#### DATASET

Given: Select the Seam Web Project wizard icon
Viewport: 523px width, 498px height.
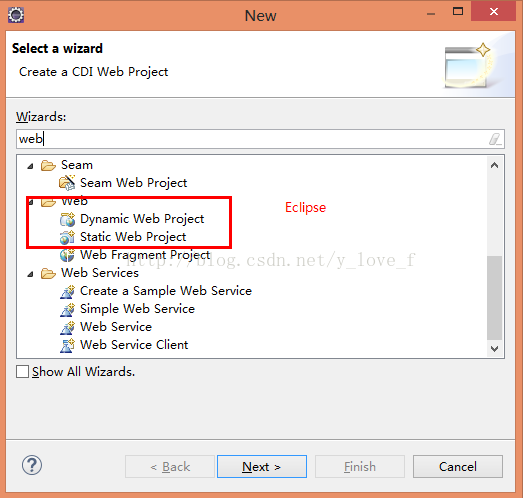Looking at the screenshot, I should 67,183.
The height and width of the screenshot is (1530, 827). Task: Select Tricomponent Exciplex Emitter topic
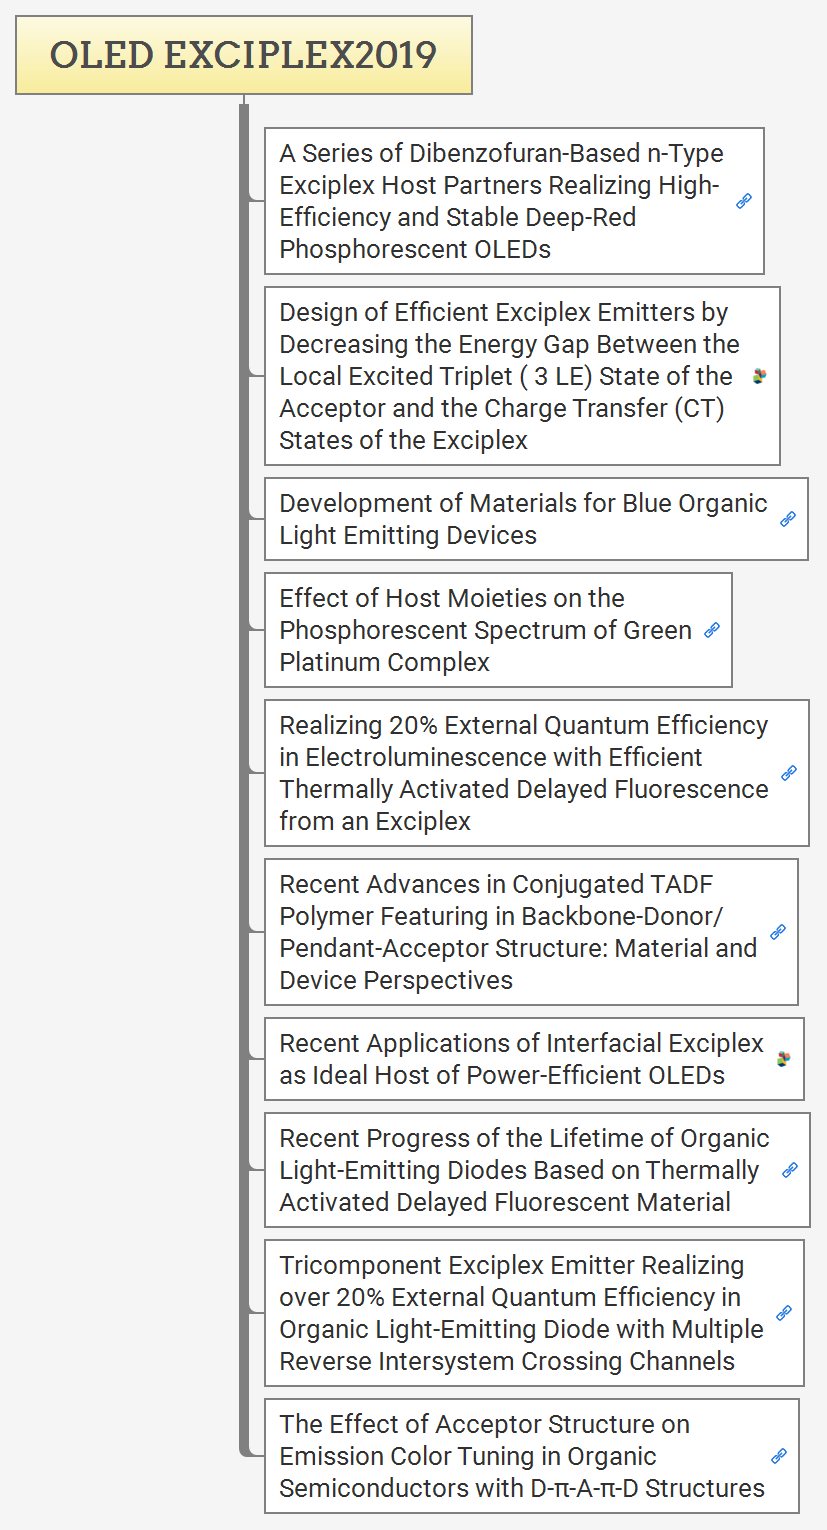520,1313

########

• WHAT YOU WILL DO
Can you return every one of the records above verbatim, leaving the pictures out?

• RESULT FOR THIS TASK
Given: Select the Seam Web Project wizard icon
Viewport: 523px width, 498px height.
Looking at the screenshot, I should 67,183.
The height and width of the screenshot is (1530, 827). Task: Select Tricomponent Exciplex Emitter topic
520,1313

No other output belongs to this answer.